Thursday, May 28, 2015

High Treason (1951)

High Treason is a 1951 British Cold War spy thriller directed by Roy Boulting, and it’s a fairly competent one.

In some ways this one is structured more like a police procedural than an action spy thriller. The heroes operate more like policemen than James Bond-style spies.

A dockyard explosion destroys a British arms shipment. It’s the latest in a series of similar events. Commander Robert Brennan (Liam Redmond) of Special Branch is put in charge of the investigation, assisted by Superintendent Folland (André Morell) and Major Elliott (Anthony Bushell) of the Security Service (Britain’s counter-espionage agency more popularly known as MI5). There’s a very strong suspicion, amounting to a near certainty, that these acts of sabotage are organised by Soviet agents who have access to information from someone highly placed in the British bureaucracy.

The audience knows from the start who the Soviet agents are. The suspense factor comes from the fact that some of these agents are more innocent dupes than traitors and don’t really deserve the drastic fate that seems to be in store of them. And of course the suspense also comes from knowing that the enemy agents’ latest lot is far more ambitious and far more dangerous than anything they’ve tried before. I’m not saying that the fate of civilisation is at stake, but the stakes are still quite high.

While some of these spies are deluded rather than evil there’s no question that some are very evil indeed - they are very highly placed and they understand exactly what they’re doing.

Commander Brennan has a few leads but what he doesn’t know is that he’s engaged in a race against the clock.

From the acting point of view this is not a star vehicle for any one actor. All the performers are reliable and all the performances are effective. Two players who do stand out are Anthony Nicholls as the oily MP Grant Mansfield and Mary Morris as the ideological zealot Anna Braun. These are two very different but very chilling portrayals of evil. Kenneth Griffith does well as the hapless but oddly sympathetic Jimmy Ellis, a foolish and frightened young man in way over his head.

The Soviet spies in this thriller come from all walks of life. Some are frustrated insignificant little people, others are wealthy and powerful. Some are working-class, some middle-class and some upper-class. Some are fanatics, some are misguided fools.

While there’s no doubt who the bad guys are, and the film doesn’t pull its punches in this area, it doesn’t really come across as propaganda - this is a movie about the dangers of people who believe in Causes with a capital C rather than any one cause.

Surprisingly enough this movie doesn’t really feel dated at all. There will always be fanatics whose commitment to their cause blinds them to the truth that people matter more than ideologies. There will always be people who not only want to save the world but believe that they have a foolproof plan for doing so, and that the self-evident righteousness of the ends justifies any means. There will always be cynical egoists who believe they are the natural leaders of the people and therefore should have absolute unquestioned power. And there will always be naïve well-meaning dupes to help them. The causes may vary, the methods may vary, but the psychological motivations remain the same. It’s these psychological motivations that are the main focus of Frank Harvey and Roy Boulting’s screenplay.

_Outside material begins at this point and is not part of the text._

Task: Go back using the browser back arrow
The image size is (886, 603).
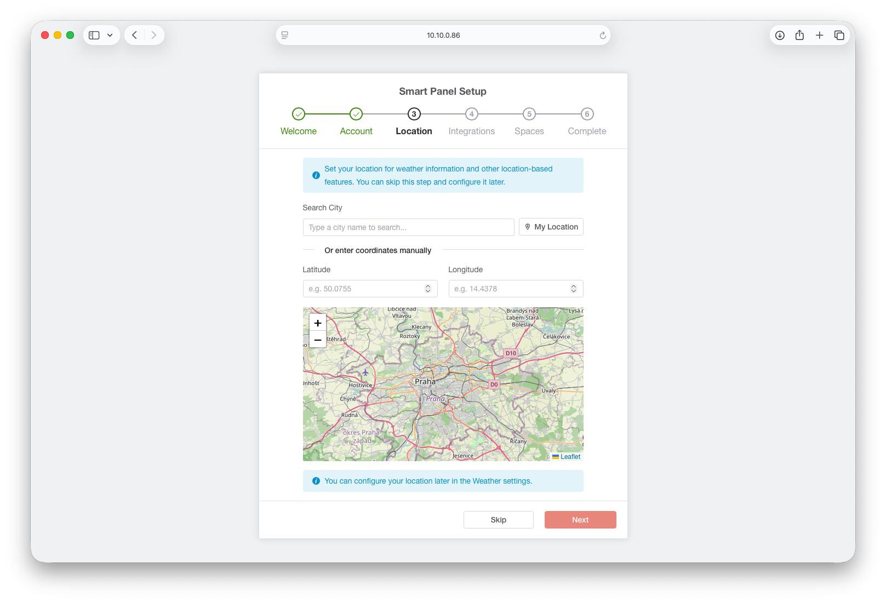Action: pos(134,35)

Most of the movie is focused on Commander Brennan’s patient and methodical investigation. The emphasis is on routine police work rather than spy tradecraft. The action-packed finale, with an abundance of gunplay and a remarkably high body count, therefore comes as a bit of a surprise. Director Boulting handles this action set-piece quite effectively, as he does the film’s violent opening sequence. Presumably the idea was to emphasise that espionage is not a gentleman’s game but a bloody business in which real people get hurt.

This is one of four forgotten but extremely fine slightly noir-flavoured suspense thrillers in Strawberry Media’s excellent Great British Movies: Film Noir - Volume 2 DVD boxed set, along with Dublin Nightmare, The Big Chance and Deadly Nightshade. The transfers of all four films are exceptionally good. Don’t expect any extras but for the absurdly low price this set represents superb value for money.

High Treason is a well-crafted thriller with a nice mix of thrills and suspense. It would make a fine addition to the collection of any spy movie fan. Highly recommended.